### [What you need to do]
Each entry below is to be printed verbatim.

### [Input data]
* * *

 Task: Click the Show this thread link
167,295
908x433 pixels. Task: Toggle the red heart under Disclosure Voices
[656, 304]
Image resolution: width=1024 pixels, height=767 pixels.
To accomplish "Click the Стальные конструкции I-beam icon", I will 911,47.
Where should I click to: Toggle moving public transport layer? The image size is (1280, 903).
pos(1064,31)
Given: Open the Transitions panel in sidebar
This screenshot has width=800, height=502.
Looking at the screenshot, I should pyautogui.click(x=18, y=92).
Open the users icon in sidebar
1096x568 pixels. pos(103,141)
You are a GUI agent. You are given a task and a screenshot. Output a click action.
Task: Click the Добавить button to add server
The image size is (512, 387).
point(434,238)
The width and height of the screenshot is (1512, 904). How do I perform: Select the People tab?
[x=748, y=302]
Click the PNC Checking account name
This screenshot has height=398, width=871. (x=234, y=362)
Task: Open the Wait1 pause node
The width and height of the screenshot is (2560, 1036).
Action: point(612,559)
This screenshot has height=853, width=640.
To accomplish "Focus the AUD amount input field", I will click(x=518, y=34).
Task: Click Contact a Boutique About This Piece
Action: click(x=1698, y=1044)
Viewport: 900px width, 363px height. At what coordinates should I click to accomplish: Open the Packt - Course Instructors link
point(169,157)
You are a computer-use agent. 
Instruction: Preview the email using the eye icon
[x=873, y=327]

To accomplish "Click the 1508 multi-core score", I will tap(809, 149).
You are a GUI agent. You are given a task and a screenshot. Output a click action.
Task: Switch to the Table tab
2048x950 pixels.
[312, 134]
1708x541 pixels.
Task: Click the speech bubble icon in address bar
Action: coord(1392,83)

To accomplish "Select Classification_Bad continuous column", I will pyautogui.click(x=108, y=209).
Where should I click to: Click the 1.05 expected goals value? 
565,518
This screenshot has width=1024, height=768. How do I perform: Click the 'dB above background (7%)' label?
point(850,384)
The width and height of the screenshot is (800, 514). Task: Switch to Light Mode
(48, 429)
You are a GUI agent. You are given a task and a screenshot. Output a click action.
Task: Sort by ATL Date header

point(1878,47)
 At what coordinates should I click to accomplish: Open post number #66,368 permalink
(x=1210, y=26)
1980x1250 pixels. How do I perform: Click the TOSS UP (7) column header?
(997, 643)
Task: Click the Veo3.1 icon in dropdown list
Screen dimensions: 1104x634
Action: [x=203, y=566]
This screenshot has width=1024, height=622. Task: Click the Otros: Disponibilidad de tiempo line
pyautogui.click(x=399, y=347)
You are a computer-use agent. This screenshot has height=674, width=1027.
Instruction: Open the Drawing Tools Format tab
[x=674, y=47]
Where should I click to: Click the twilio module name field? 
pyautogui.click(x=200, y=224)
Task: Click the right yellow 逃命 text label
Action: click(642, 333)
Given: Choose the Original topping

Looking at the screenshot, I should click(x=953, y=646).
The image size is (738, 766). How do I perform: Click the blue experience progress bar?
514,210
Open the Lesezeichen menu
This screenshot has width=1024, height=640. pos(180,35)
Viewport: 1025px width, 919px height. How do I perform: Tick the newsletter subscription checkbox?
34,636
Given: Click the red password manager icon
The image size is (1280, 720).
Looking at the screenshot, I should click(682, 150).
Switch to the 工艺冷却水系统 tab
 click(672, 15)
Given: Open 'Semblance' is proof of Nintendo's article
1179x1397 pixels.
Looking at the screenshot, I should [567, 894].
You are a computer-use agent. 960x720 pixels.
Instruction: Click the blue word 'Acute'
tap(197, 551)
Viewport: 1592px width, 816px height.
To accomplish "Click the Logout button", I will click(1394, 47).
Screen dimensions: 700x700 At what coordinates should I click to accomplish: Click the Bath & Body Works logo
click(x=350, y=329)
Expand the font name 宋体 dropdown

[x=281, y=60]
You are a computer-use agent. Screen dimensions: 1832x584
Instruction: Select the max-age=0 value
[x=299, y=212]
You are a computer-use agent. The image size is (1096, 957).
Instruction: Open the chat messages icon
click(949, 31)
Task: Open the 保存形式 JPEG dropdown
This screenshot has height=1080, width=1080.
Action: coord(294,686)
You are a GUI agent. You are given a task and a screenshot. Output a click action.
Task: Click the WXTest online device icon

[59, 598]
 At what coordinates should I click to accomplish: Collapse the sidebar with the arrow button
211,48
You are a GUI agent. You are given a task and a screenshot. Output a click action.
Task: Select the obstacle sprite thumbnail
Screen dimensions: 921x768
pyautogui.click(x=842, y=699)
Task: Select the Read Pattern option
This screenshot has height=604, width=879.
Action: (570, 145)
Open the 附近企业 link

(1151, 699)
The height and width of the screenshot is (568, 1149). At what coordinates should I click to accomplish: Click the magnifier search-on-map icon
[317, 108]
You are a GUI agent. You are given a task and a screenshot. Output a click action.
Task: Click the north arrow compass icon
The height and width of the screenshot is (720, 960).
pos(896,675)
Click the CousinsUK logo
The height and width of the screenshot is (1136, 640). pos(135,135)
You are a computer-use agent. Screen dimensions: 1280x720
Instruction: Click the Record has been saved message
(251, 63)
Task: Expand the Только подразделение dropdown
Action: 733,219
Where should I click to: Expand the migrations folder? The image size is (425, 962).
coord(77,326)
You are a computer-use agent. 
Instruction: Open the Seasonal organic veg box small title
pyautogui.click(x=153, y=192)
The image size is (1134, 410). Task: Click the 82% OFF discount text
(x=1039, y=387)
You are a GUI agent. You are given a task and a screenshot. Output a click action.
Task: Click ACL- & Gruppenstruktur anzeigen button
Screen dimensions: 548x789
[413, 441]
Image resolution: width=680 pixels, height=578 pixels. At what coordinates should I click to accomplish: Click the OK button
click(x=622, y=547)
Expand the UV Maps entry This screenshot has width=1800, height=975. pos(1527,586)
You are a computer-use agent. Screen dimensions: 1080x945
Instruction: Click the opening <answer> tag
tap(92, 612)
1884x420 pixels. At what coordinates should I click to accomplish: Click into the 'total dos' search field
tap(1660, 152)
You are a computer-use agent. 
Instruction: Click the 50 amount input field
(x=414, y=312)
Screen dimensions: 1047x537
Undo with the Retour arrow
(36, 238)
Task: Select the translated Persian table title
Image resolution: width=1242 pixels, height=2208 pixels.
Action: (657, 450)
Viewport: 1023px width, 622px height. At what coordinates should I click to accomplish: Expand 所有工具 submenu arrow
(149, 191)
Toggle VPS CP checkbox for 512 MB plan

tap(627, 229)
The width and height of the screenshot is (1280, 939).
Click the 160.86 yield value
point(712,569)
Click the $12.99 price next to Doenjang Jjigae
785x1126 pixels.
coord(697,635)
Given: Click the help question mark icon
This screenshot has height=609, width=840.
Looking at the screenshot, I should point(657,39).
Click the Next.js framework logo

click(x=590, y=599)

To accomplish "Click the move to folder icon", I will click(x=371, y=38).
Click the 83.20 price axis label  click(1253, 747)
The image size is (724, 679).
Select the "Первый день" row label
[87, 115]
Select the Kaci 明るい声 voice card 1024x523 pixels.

* * *

### [Reply to the task]
 Task: Click the Show this thread link
167,295
908x433 pixels. Task: Toggle the red heart under Disclosure Voices
[656, 304]
Image resolution: width=1024 pixels, height=767 pixels.
To accomplish "Click the Стальные конструкции I-beam icon", I will 911,47.
Where should I click to: Toggle moving public transport layer? The image size is (1280, 903).
pos(1064,31)
Given: Open the Transitions panel in sidebar
This screenshot has width=800, height=502.
Looking at the screenshot, I should pyautogui.click(x=18, y=92).
Open the users icon in sidebar
1096x568 pixels. pos(103,141)
You are a GUI agent. You are given a task and a screenshot. Output a click action.
Task: Click the Добавить button to add server
The image size is (512, 387).
point(434,238)
The width and height of the screenshot is (1512, 904). How do I perform: Select the People tab?
[x=748, y=302]
Click the PNC Checking account name
This screenshot has height=398, width=871. (x=234, y=362)
Task: Open the Wait1 pause node
The width and height of the screenshot is (2560, 1036).
Action: point(612,559)
This screenshot has height=853, width=640.
To accomplish "Focus the AUD amount input field", I will click(x=518, y=34).
Task: Click Contact a Boutique About This Piece
Action: click(x=1698, y=1044)
Viewport: 900px width, 363px height. At what coordinates should I click to accomplish: Open the Packt - Course Instructors link
point(169,157)
You are a computer-use agent. 
Instruction: Preview the email using the eye icon
[x=873, y=327]

To accomplish "Click the 1508 multi-core score", I will tap(809, 149).
You are a GUI agent. You are given a task and a screenshot. Output a click action.
Task: Switch to the Table tab
2048x950 pixels.
[312, 134]
1708x541 pixels.
Task: Click the speech bubble icon in address bar
Action: coord(1392,83)

To accomplish "Select Classification_Bad continuous column", I will pyautogui.click(x=108, y=209).
Where should I click to: Click the 1.05 expected goals value? 
565,518
This screenshot has width=1024, height=768. How do I perform: Click the 'dB above background (7%)' label?
point(850,384)
The width and height of the screenshot is (800, 514). Task: Switch to Light Mode
(48, 429)
You are a GUI agent. You are given a task and a screenshot. Output a click action.
Task: Sort by ATL Date header

point(1878,47)
 At what coordinates should I click to accomplish: Open post number #66,368 permalink
(x=1210, y=26)
1980x1250 pixels. How do I perform: Click the TOSS UP (7) column header?
(997, 643)
Task: Click the Veo3.1 icon in dropdown list
Screen dimensions: 1104x634
Action: [x=203, y=566]
This screenshot has width=1024, height=622. Task: Click the Otros: Disponibilidad de tiempo line
pyautogui.click(x=399, y=347)
You are a computer-use agent. This screenshot has height=674, width=1027.
Instruction: Open the Drawing Tools Format tab
[x=674, y=47]
Where should I click to: Click the twilio module name field? 
pyautogui.click(x=200, y=224)
Task: Click the right yellow 逃命 text label
Action: click(642, 333)
Given: Choose the Original topping

Looking at the screenshot, I should click(x=953, y=646).
The image size is (738, 766). How do I perform: Click the blue experience progress bar?
514,210
Open the Lesezeichen menu
This screenshot has width=1024, height=640. pos(180,35)
Viewport: 1025px width, 919px height. How do I perform: Tick the newsletter subscription checkbox?
34,636
Given: Click the red password manager icon
The image size is (1280, 720).
Looking at the screenshot, I should click(682, 150).
Switch to the 工艺冷却水系统 tab
 click(672, 15)
Given: Open 'Semblance' is proof of Nintendo's article
1179x1397 pixels.
Looking at the screenshot, I should [567, 894].
You are a computer-use agent. 960x720 pixels.
Instruction: Click the blue word 'Acute'
tap(197, 551)
Viewport: 1592px width, 816px height.
To accomplish "Click the Logout button", I will click(1394, 47).
Screen dimensions: 700x700 At what coordinates should I click to accomplish: Click the Bath & Body Works logo
click(x=350, y=329)
Expand the font name 宋体 dropdown

[x=281, y=60]
You are a computer-use agent. Screen dimensions: 1832x584
Instruction: Select the max-age=0 value
[x=299, y=212]
You are a computer-use agent. The image size is (1096, 957).
Instruction: Open the chat messages icon
click(949, 31)
Task: Open the 保存形式 JPEG dropdown
This screenshot has height=1080, width=1080.
Action: coord(294,686)
You are a GUI agent. You are given a task and a screenshot. Output a click action.
Task: Click the WXTest online device icon

[59, 598]
 At what coordinates should I click to accomplish: Collapse the sidebar with the arrow button
211,48
You are a GUI agent. You are given a task and a screenshot. Output a click action.
Task: Select the obstacle sprite thumbnail
Screen dimensions: 921x768
pyautogui.click(x=842, y=699)
Task: Select the Read Pattern option
This screenshot has height=604, width=879.
Action: (570, 145)
Open the 附近企业 link

(1151, 699)
The height and width of the screenshot is (568, 1149). At what coordinates should I click to accomplish: Click the magnifier search-on-map icon
[317, 108]
You are a GUI agent. You are given a task and a screenshot. Output a click action.
Task: Click the north arrow compass icon
The height and width of the screenshot is (720, 960).
pos(896,675)
Click the CousinsUK logo
The height and width of the screenshot is (1136, 640). pos(135,135)
You are a computer-use agent. Screen dimensions: 1280x720
Instruction: Click the Record has been saved message
(251, 63)
Task: Expand the Только подразделение dropdown
Action: 733,219
Where should I click to: Expand the migrations folder? The image size is (425, 962).
coord(77,326)
You are a computer-use agent. 
Instruction: Open the Seasonal organic veg box small title
pyautogui.click(x=153, y=192)
The image size is (1134, 410). Task: Click the 82% OFF discount text
(x=1039, y=387)
You are a GUI agent. You are given a task and a screenshot. Output a click action.
Task: Click ACL- & Gruppenstruktur anzeigen button
Screen dimensions: 548x789
[413, 441]
Image resolution: width=680 pixels, height=578 pixels. At what coordinates should I click to accomplish: Click the OK button
click(x=622, y=547)
Expand the UV Maps entry This screenshot has width=1800, height=975. pos(1527,586)
You are a computer-use agent. Screen dimensions: 1080x945
Instruction: Click the opening <answer> tag
tap(92, 612)
1884x420 pixels. At what coordinates should I click to accomplish: Click into the 'total dos' search field
tap(1660, 152)
You are a computer-use agent. 
Instruction: Click the 50 amount input field
(x=414, y=312)
Screen dimensions: 1047x537
Undo with the Retour arrow
(36, 238)
Task: Select the translated Persian table title
Image resolution: width=1242 pixels, height=2208 pixels.
Action: (657, 450)
Viewport: 1023px width, 622px height. At what coordinates should I click to accomplish: Expand 所有工具 submenu arrow
(149, 191)
Toggle VPS CP checkbox for 512 MB plan

tap(627, 229)
The width and height of the screenshot is (1280, 939).
Click the 160.86 yield value
point(712,569)
Click the $12.99 price next to Doenjang Jjigae
785x1126 pixels.
coord(697,635)
Given: Click the help question mark icon
This screenshot has height=609, width=840.
Looking at the screenshot, I should point(657,39).
Click the Next.js framework logo

click(x=590, y=599)

To accomplish "Click the move to folder icon", I will click(x=371, y=38).
Click the 83.20 price axis label  click(1253, 747)
The image size is (724, 679).
Select the "Первый день" row label
[87, 115]
Select the Kaci 明るい声 voice card 1024x523 pixels.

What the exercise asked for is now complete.